## TO DO
**1)** Render this sentence from the review of Thoreau’s Religion into Spanish: “This is a result both of Thoreau’s genius, and the critical exegesis of Walden by Balthrop-Lewis.”
**2)** Carry the review of Thoreau’s Religion forward, beginning after its final sentence.

There is much to be gained from sitting in retreat with Henry David Thoreau’s Walden (2004 [Yale University Press] and 2008 [Norton] versions), as Alda Balthrop-Lewis demonstrates in Thoreau’s Religion. This is a result both of Thoreau’s genius, and the critical exegesis of Walden by Balthrop-Lewis. She writes at the intersection of religion and ecology/nature, political theory, applied theological ethics, and environmental ethics, with a needed undercurrent of critical race theory, so that she can undertake a “practical” theology for the “deeply dark days” (226) of climate change, political divisions, and “the stranglehold of capital and power on public goods” (271) that face humanity’s collective future.
This practical theology is a “case study in just how ascetic practice can contribute to flourishing social life and political transformation” (206) and should feed into an engaged practice of community making, where political asceticism is “the disciplined practice, often of renunciation, oriented toward better things, including enacting just social and political life” (207). As Balthrop-Lewis argues, this matters for solving the looming problems of today because “personal practice is not a distraction from large-scale transformation. It is essential to it. . . . Political asceticism consists in the practices that enable persons to cultivate their own transformation and contribute to the transformation of their communities” (198). In this function of political asceticism Balthrop-Lewis holds up Thoreau as a leading exemplar of committed personal practice feeding community transformation, and she analyzes his autobiographical writings to understand how Thoreau’s time at Walden was spent in trying to transform the various communities within which he was a member.

## DATA LINES
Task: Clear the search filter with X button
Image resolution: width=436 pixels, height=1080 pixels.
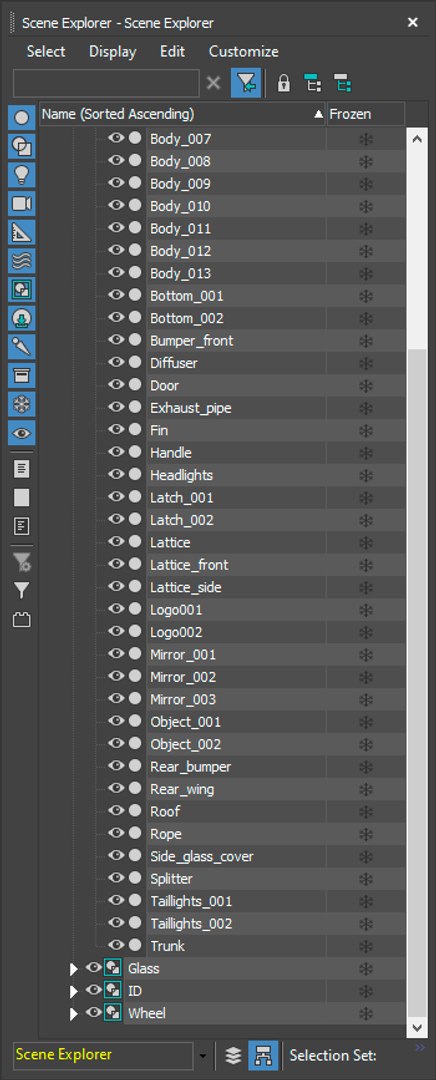Action: [x=214, y=83]
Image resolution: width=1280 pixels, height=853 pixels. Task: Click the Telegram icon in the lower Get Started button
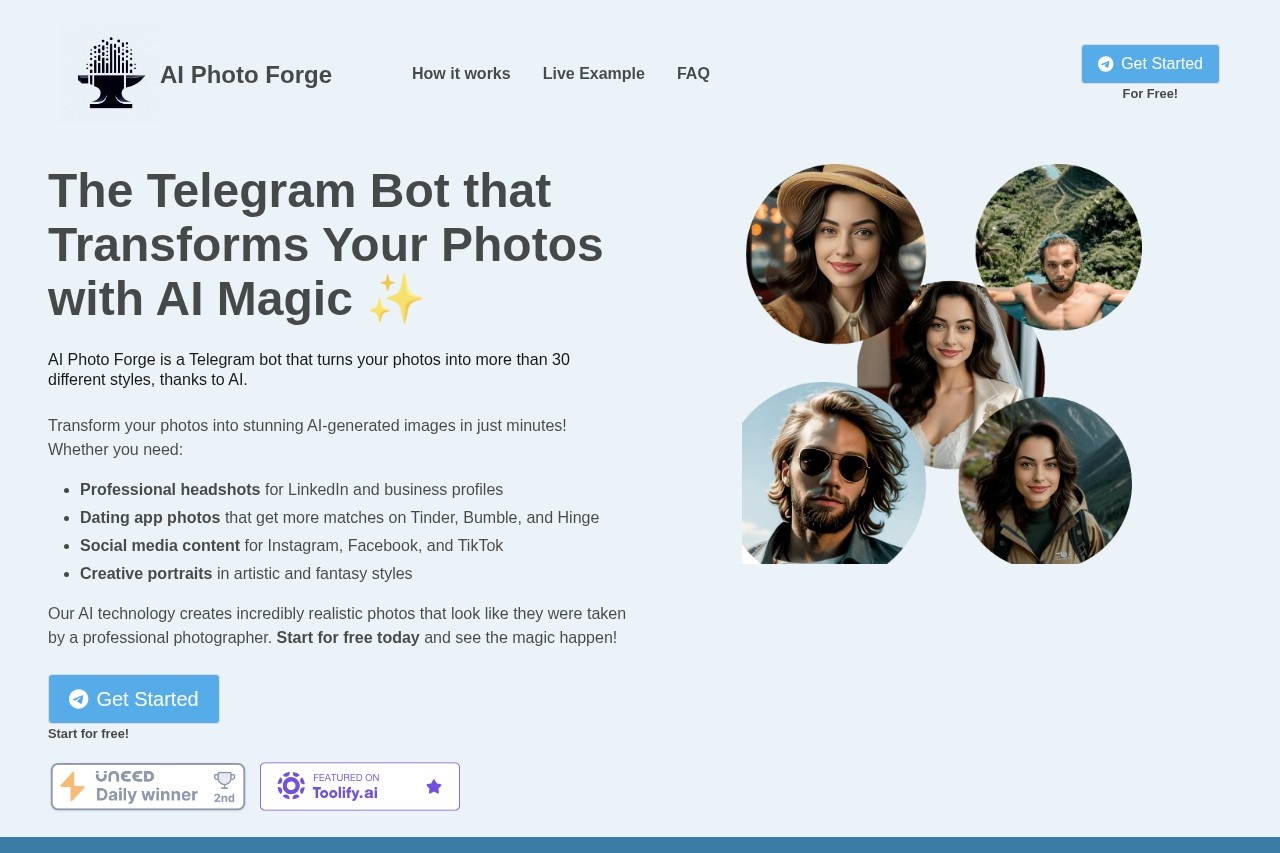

## SOLVED TASKS
**1)** Esto es resultado tanto del genio de Thoreau como de la exégesis crítica de Walden realizada por Balthrop-Lewis.

**2)**
Here Balthrop-Lewis sees Walden as scripture, because of its relevance to ongoing social and political traditions (189), and since scripture allows its readers to grow together into a community able to act on their ethical aspirations communicated via scripture. According to Balthrop-Lewis, Thoreau in Walden was writing to his community, asking them, even demanding of them, to pursue justice for all. The strengths of Balthrop-Lewis’s book include the convincing argument, the use of Thoreau’s own words, the use of secondary sources on Thoreau, and the updated historical context for Concord in Thoreau’s time. Thoreau saw himself as a member of various communities, and it was to these various communities and his obligations that he engaged in political asceticism (14).
In terms of his communities and obligations, Thoreau’s well-known nature piety (82) led him to see the woods where he dwelled as peopled with beings (trees, birds, deceased humans and animals, other living humans, animals) to whom he owed allegiance and collegiality. And he pledged solidarity to displaced and oppressed workers, including African Americans (however, Balthrop-Lewis includes needed nuance that Thoreau was blinkered on racial issues, especially compared to today [7]), and he critiqued philanthropy. He committed to living by example, which Balthrop-Lewis distills into a relational theology in which Thoreau saw ethics as acting for the good of all in his community, at all times, in ways that brought to his relations empowerment, solidarity, and freedom.
There is much to celebrate in this publication. Balthrop-Lewis explains that “religious studies and theology are only beginning to notice the ways in which Thoreau participated in and shaped theological traditions that came before and after him” (163). Her efforts in showing the relevance of Thoreau’s political asceticism and relational theology based on nature reverence and solidarity and justice with all in his community speak to the larger goal of the edited series within which Thoreau’s Religion is published, the New Cambridge Studies in Religion and Critical Thought, which asks “How should attention to race, class, gender, sexuality, capital, empire, and domination inform our assessment of religious traditions, institutions, and practices?” (front pages). Balthrop-Lewis’s hermeneutics of Thoreau is in the context of answering this question and attempting to convince the reader that Thoreau’s scripture speaks to most of these categories.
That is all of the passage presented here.